The rise of streetcars began in the late 1800s in the Twin Cities, and eventually a 50-mile system ran from Lake Minnetonka to Stillwater, according to the Star Tribune. But they faded with the rise of the automobile and stopped running by 1954.
Now, the Twin Cities metro area joins a dozen other U.S. cities that plan to build or expand streetcar lines, a Forbes report says.
Proponents argue that streetcars are cheaper than light rail and more conducive to economic development than buses.
David Levinson, a transportation expert at the University of Minnesota, joins The Daily Circuit to talk about whether investment in streetcars is worth it.”
“While there are a few transit overachievers, notably Portland, Seattle, Boston and Washington D.C., the correlation is overall very strong. No city with an overall density of less than 4,000 per square mile, and there are many, has broken a 10 percent commuting modal share. The most notable outlier, Miami, may possibly be explained by examining its CBD employment density and job concentration in the charts below. “
Looking at the data for the City of Minneapolis, we are in the terms of the Old Urbanist a “transit underachiever”. That is, we have both a CBD employment density that is above average (5th highest in the US at 146,000 jobs per square mile), and a residential density of 7000 persons per square mile. But we have a underperforming metropolitan area mode share of 4.67%.
Of course there is a lot going on, the City of Minneapolis Transit mode share by place of residence is much higher than the regional average, at 14%, (for comparison, St. Paul is 11.3%) while most of the rest of the region must be below 5%. So while the core cities of Minneapolis and St. Paul are decent (though by no means champion) Transit Cities, the rest of the region is dragging the metropolitan area’s statistics down.
In life, there are two basic strategies: Prop up the weak or reward the strong.

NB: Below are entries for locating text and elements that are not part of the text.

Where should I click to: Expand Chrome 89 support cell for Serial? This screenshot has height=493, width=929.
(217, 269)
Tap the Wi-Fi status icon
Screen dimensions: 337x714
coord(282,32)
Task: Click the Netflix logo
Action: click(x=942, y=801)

In transit, there are two investment strategies: invest in areas with poor ridership to increase it, or invest in areas with decent ridership to make it even better. From a transit agency financial perspective, the second is clearly better (it is what a private operator would do). From a spatial/political equity (or suburban welfare) perspective, the services get spread around. We get high-capacity service to third-ring suburbsand even exurbs. This would not be a problem but that resources are scarce and our eyes are bigger than our wallets.
Similarly, we can add services in areas which are already built up, or we can add services in places in advance of development, because of speculative “economic development”.
In a recent post, I suggested some alternative transit routes, e.g. Rosedale to Southdale, the Purple Line, or Fridley to St. Paul, the Pink Line. There is nothing magical about these proposed routes, and I certainly have no religious feelings about them. (Nor do I own real estate along the rights-of-way).
They just have nice mostly available rights-of-way, key demand points along the routes (large shopping destinations, universities, downtowns) and serve the core cities and first-ring suburbs which have above metropolitan average population densities and thus should be feasible to serve with a higher capacity service that does not get stuck in traffic.